第二十八話 境界線
「………どうしてあなたが?」
巫女が、魔物たちの侵略によって世界を堕とすのを防ぐ為に勇者召喚を促したのに。
此処にいるということは、成功したという裏づけなのだろうが、どうしてここにいるの?
疑問が募る。
もしかして世界が救えなかった?
「そんなの決まってる。終わらせない。……まだ、やることは残っているぞ」
紅鷹は、巫女を生かすため、エリスを救うため、世界を救うことにしか目がいっていな為気づいてはいない。
巫女は目を開けた直後に見た右手が消えかかっていることにしっかりと気がついた。
そしてその消えかかっている人間が、巫女自身が世界を変える為に救って欲しいと願った本人だった。
「どうして此処に?」
再度疑問を投げかける。
「話すと長くなる。その前にあんたの魔力を回復させる」
「あなた魔法が?」
巫女にとっては最初に会った紅鷹は、召喚されることが無く、魔法も使うことができなかった。
そんな彼はちゃんと使えるかというおもいからでた言葉だった。
その言葉がしっかりと聞こえた紅鷹はそっけなく返す
「あんたがそうしたんだろ」
「そう、ね」
紅鷹はあらかじめ還元していた、魔力をありったけ巫女の形状に変換させ、それを手を腹に添えるようにして流し込む。
「っ!!?」
すると、魔力がすーーと巫女の中に入っていく感覚が感じ取れるが、しかし、紅鷹は気づいた。
自分の右手が消えかかっていることに。
紅鷹にとってありったけは、巫女にとっては計用量をあっというまに満タンにして、入りきりはしなかった。
「あなた、魔力が多すぎるのよ」
ジト目で紅鷹を睨み、それに思わず恐縮する。
「それで、お前にはやってもらうことがまだ残っている」
「結果だけ聞くけど、世界は救えたの?」
「救えた。だけど、この世界じゃ、彼女や妹は救えなかった」
「そう、で、どうするの? 私にはあなたがどうするのかがまったく分からない」
「それは、あんたに世界がどんな状況なのかを教えてもらわなければ行動することはできない。それに、この右手について聞きたい」
紅鷹が見たときとまったく同じような反応を示した後、真剣に考えるようにうつむいた。
すぐに、思いついたのか、早口で聞いてきた。
「あなた、何かパラドックスを犯した?」
「いや、そういうのは入念に気を配っていたので、ミスはないと思う」
「じゃあ、答えは一つね」
さらっと巫女は答えを導いた。
時間を越えるものなのにどうして、そんな簡単に気づいてしまうのかものすごく疑問だった。
「どうしてそんな簡単に?」
「あなたが答えのような物よ。時間はもう過去から未来に一本道で川のように流れているわけではない。未来方向から過去に何かをしないとパラドックスが起きる可能性だって起きてしまう。つまりは、これから私たちが勇者召喚を手助けしに行くってことが答えよ」
そうか、そんな可能性もあるんだ。と自分の行動を思い返しいくつか似たような経験をしたなと思った。

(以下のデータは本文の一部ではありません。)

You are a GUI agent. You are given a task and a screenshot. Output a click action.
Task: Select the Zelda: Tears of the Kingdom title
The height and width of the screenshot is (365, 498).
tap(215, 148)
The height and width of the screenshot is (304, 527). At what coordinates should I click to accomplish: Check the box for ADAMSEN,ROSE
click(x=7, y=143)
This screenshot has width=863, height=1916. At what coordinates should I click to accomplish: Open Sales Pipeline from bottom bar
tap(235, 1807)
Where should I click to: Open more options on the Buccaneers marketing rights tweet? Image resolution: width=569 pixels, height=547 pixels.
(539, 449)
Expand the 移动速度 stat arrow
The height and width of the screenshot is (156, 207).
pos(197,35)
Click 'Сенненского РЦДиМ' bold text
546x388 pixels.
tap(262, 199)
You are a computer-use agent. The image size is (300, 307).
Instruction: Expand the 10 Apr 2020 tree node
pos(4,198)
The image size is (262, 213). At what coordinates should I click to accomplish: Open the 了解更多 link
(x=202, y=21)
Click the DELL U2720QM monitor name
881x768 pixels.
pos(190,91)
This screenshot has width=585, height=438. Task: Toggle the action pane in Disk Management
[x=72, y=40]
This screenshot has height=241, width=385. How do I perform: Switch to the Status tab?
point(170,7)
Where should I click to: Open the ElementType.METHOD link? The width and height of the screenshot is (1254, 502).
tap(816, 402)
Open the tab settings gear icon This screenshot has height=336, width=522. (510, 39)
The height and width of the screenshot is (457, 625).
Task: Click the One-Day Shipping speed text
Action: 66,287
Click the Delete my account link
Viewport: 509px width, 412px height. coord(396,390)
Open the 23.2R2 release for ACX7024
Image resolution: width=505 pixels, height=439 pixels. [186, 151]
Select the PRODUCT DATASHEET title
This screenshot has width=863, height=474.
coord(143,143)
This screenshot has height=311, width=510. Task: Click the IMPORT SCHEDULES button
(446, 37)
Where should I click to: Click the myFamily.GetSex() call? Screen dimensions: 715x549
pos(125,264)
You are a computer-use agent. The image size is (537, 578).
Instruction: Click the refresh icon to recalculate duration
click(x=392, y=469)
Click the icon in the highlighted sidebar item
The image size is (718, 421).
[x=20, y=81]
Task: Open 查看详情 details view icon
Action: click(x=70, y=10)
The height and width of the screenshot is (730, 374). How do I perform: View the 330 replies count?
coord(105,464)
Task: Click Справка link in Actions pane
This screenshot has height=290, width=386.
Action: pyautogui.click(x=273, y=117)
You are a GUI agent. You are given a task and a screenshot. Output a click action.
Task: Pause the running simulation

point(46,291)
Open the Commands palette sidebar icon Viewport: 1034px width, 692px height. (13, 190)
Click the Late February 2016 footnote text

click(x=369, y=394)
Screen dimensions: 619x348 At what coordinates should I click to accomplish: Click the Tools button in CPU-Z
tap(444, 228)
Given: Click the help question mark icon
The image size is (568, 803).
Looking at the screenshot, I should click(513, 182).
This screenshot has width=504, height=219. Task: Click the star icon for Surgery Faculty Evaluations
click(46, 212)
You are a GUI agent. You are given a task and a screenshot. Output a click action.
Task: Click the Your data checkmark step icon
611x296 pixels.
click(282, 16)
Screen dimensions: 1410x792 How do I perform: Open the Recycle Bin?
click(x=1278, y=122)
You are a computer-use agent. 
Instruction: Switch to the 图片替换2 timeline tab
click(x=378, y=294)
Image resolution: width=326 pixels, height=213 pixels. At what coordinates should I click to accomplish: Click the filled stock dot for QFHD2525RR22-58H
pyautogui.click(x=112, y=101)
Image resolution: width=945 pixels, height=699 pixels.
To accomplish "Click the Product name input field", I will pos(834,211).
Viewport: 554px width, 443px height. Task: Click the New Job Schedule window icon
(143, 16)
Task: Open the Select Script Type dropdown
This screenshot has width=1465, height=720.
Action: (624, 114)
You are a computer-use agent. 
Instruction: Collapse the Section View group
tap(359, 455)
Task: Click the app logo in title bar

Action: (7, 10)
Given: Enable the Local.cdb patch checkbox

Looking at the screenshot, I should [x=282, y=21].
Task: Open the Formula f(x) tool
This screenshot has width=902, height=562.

すると、消えかかっていた右手が少しだけ色を戻し、視覚に収めることができた。
もし、答えが出なかったら自分という存在が消えていたと思わされる現象だ。
しかし、俺たちは気づいた。
「とりあえず、行こう。リリスを説得に」
紅鷹はこれからを変える為に一緒に歩むため、手をだす
「ええ、いきましょう」
それに答えるように手を差し出しつなぐ。
そして、二人はこの時間から消えた。